Este análisis se hace sin necesariamente internalizar la obra. No importa lo que para el otro implique, sino cómo el artista nos presenta un concepto.

Matta, el gran maestro, realiza un trabajo que obliga a la crítica a centrase en la técnica y a divariar sobre la idea, que es el fondo, el motor que impulsa al realizador a crear. Pero no pueden ver, ni si quiera vislumbrar lo que la obra de Matta quiere comunicar, porque la obra sólo tiene sentido en cada uno y en la unión metafísica de todos los significantes.

David Linch, nos muestra en Mulholland Drive, Lost Highway o en Blue Velvet, una diégesis en la cual las relaciones espacio-temporales están tan alteradas que la posibilidad de un análisis lineal queda apta solo para melómanos.

Entonces ¿para que sirve realmente la crítica cinematográfica?

Sirve para dar pautas, para motivar a la gente a interesarse por las producciones cinematográficas.

Pero la crítica se maneja. La moda, las presiones ideológicas-económicas o los paradigmas inamovibles, muchas veces juegan en contra de la crítica constructiva. Entonces lo primero que se debe tener en claro es que la crítica nunca será un ejercicio de objetividad. Todo cuenta, todo pesa en el análisis que hace un receptor cualquiera. Aún así se puede lograr un estudio interesante y que sea un aporte para el mundo de la cinefilia y para los públicos esporádicos.
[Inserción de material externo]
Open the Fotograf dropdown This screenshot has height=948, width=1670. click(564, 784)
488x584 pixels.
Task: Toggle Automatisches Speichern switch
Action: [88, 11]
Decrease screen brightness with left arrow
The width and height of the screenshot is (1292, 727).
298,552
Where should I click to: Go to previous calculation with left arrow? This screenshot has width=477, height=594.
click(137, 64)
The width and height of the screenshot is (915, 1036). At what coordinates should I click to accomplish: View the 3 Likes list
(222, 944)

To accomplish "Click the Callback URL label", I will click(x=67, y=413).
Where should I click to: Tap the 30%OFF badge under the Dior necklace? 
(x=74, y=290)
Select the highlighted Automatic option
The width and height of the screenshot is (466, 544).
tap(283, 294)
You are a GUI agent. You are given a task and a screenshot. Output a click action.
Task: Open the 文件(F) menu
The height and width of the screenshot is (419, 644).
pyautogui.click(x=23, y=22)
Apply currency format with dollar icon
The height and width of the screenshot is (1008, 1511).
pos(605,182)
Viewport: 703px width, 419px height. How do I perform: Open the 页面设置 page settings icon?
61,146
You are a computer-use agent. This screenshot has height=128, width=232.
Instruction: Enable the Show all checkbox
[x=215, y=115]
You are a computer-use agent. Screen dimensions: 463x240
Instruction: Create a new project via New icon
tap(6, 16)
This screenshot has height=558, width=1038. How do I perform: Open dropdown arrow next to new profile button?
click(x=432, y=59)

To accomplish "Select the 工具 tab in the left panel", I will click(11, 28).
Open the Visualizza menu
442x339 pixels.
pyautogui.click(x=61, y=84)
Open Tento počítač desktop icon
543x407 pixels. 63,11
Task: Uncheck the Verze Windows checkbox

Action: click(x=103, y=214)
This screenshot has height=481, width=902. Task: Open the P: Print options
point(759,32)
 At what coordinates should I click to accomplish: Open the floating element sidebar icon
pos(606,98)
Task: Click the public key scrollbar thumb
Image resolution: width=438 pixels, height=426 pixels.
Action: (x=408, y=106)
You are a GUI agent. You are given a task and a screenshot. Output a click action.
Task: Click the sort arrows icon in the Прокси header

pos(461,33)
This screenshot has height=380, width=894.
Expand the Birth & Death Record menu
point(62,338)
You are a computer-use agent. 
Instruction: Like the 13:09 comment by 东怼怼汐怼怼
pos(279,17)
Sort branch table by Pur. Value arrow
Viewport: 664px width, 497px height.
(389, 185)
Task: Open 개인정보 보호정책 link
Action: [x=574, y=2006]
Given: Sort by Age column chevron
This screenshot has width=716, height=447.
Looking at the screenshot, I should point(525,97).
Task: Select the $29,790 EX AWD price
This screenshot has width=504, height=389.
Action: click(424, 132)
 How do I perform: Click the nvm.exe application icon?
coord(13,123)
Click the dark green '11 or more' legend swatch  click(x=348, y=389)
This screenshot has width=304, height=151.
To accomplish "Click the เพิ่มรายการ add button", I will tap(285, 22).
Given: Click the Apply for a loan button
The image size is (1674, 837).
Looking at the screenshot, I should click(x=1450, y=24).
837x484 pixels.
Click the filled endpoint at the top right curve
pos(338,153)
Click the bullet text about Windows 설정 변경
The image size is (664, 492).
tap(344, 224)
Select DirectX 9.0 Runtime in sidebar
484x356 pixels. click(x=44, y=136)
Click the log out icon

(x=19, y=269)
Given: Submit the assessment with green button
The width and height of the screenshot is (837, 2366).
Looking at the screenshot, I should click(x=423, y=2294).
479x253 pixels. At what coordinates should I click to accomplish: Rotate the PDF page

El hecho de que la cadena producción-distribución-exhibición esté, en ocasiones, en las mismas manos, provoca que los medios contribuyan a la propaganda más que al análisis. Este es el gran problema, que enfrenta la crítica.

El uso y abuso que se hace en pos de conseguir fines comerciales dejando las concepciones estéticas para los ilusos y soñadores, transforman a la crítica cinematográfica en un instrumento de las mega corporaciones como la Sony (que maneja la producción-distribución-exhibición).

Lo que buscan es crear una masa receptora no pensante y que venga predestinada positivamente. De esta forma le hacen creer a la audiencia que lo que ellos proyectan es lo que ellos desean ver, perdón, consumir.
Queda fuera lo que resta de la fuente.